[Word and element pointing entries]
- - - -

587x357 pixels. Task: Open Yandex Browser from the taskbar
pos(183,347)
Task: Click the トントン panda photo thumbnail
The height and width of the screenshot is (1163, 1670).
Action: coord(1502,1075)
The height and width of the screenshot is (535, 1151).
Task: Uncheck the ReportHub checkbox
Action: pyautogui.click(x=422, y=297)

- - - -

__WRITTEN PROBLEM__: Repeat these lines word for word.

__PROBLEM SOLUTION__:
587x357 pixels. Task: Open Yandex Browser from the taskbar
pos(183,347)
Task: Click the トントン panda photo thumbnail
The height and width of the screenshot is (1163, 1670).
Action: coord(1502,1075)
The height and width of the screenshot is (535, 1151).
Task: Uncheck the ReportHub checkbox
Action: pyautogui.click(x=422, y=297)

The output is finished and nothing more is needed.